Loi bancaire 48-2016 et privatisation des banques publiques 

M. Meddeb a précisé que la loi bancaire 48-2016 allait contribuer à moderniser le cadre réglementaire d'exercice de la profession bancaire en définissant de nouvelles règles du jeu qui vont permettre d'aligner l'ensemble du secteur bancaire sur normes dites de BALE II à l'horizon de 2020. "Notre système bancaire n'est toujours pas en adéquation avec les exigences de BALE II alors que le monde réfléchit déjà à l'après Bâle III. Dans le meilleur des cas, si nous respectons le rythme envisagé des réformes, dans le secteur bancaire, nous pourrions être à BALE II fin 2020", a-t-il ajouté .
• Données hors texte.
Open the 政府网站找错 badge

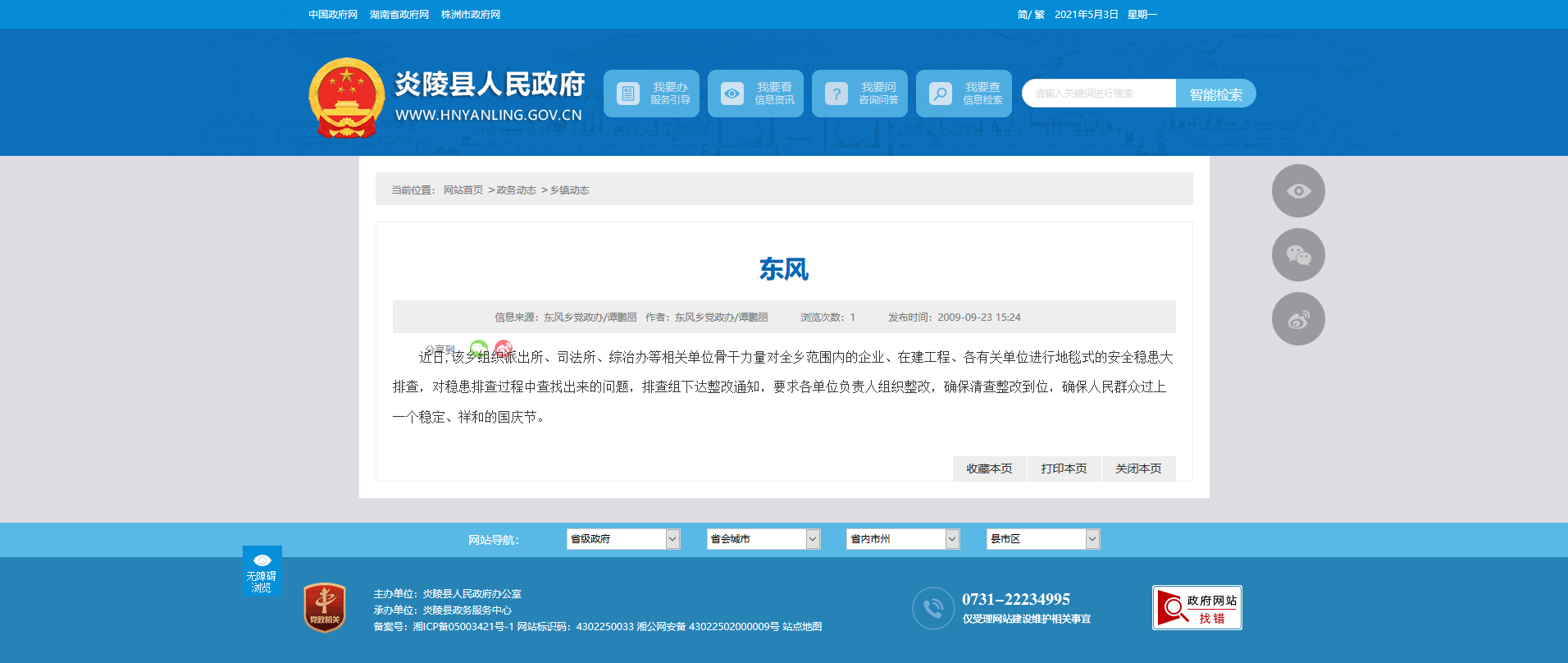pos(1197,608)
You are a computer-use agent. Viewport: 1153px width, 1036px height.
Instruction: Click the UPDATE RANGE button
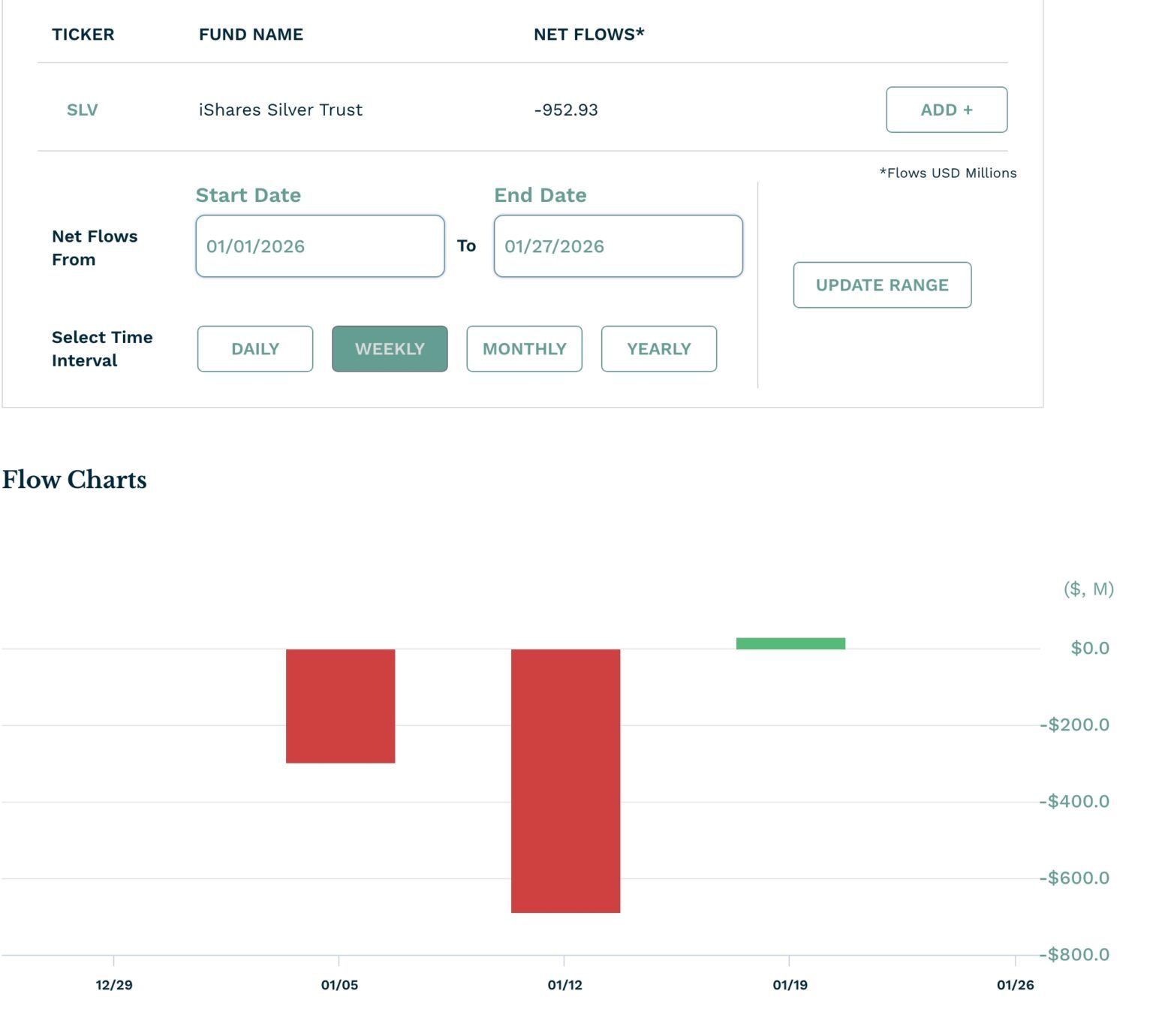(x=881, y=285)
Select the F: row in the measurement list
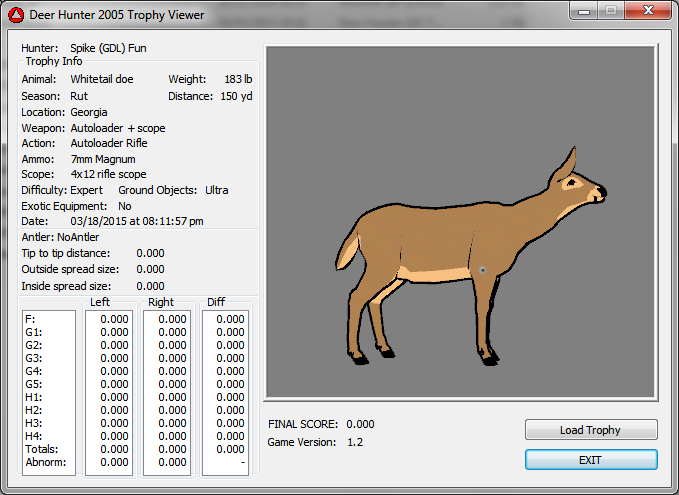Screen dimensions: 679x495 pos(29,319)
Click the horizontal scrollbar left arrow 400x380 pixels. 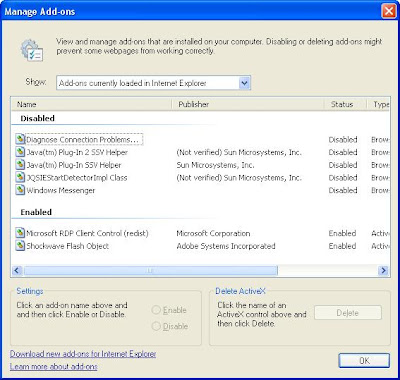click(17, 270)
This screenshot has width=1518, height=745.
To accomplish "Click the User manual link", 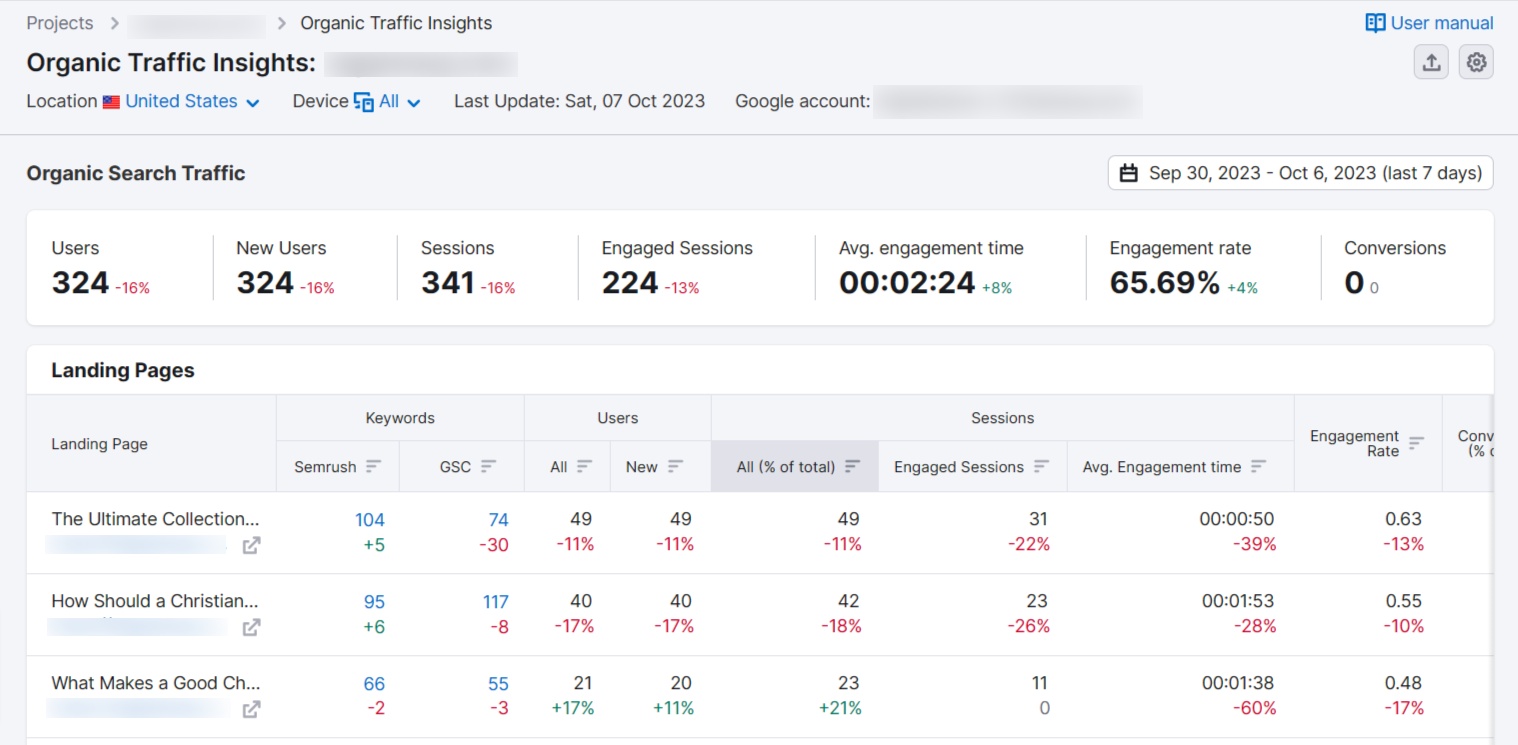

M. Meddeb a également  souligné que la question de la privatisation peut se poser si l'Etat estime que les banques gérées de manière publique ne sont pas suffisamment compétitives et ne jouent pas suffisamment leurs rôles dans le financement de l'économie, et qu'associer du capital privé pourrait conduire vers plus d'efficacité opérationnelle.

"La privatisation en elle-même ne règlera pas nécessairement les problèmes du secteur bancaire. Si, menée de manière inconsidérée, elle pourrait même induire de nouveaux problèmes pour lesquels il faut être préparé et avoir des réponses préalables pour éviter que l'on aille vers des problèmes plus compliqués" a-t-il ajouté.

La STB et la BNA, souligne notre interlocuteur, sont deux banques publiques qui portent à bouts de bras deux secteurs essentiels pour l'économie tunisienne. La STB est aujourd'hui lourdement handicapée par les créances douteuses du secteur touristique qui s'élèvent autour de 1,8 milliard de dinars. Quant à la BNA, elle est responsable du financement du secteur agricole qui pèse 12% du PIB et emploie 18% de la main d'œuvre tunisienne.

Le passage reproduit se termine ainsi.